**SOURCE RECORDS**
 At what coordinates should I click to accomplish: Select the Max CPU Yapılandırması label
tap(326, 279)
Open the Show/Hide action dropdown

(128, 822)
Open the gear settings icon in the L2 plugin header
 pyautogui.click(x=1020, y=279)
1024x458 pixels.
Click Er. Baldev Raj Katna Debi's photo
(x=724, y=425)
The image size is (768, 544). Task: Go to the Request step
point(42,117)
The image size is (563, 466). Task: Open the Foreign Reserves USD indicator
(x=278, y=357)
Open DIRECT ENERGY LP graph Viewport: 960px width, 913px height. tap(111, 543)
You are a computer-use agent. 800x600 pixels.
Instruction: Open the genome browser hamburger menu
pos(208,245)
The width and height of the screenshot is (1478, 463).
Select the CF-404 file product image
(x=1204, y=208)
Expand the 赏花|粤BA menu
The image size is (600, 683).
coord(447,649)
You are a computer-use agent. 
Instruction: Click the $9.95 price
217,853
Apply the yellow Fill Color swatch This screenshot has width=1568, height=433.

**YOUR ASSIGNMENT**
Lines holding the string "computer" in the records: how many are there? Give only the number.

**OUTPUT OF THE TASK**
2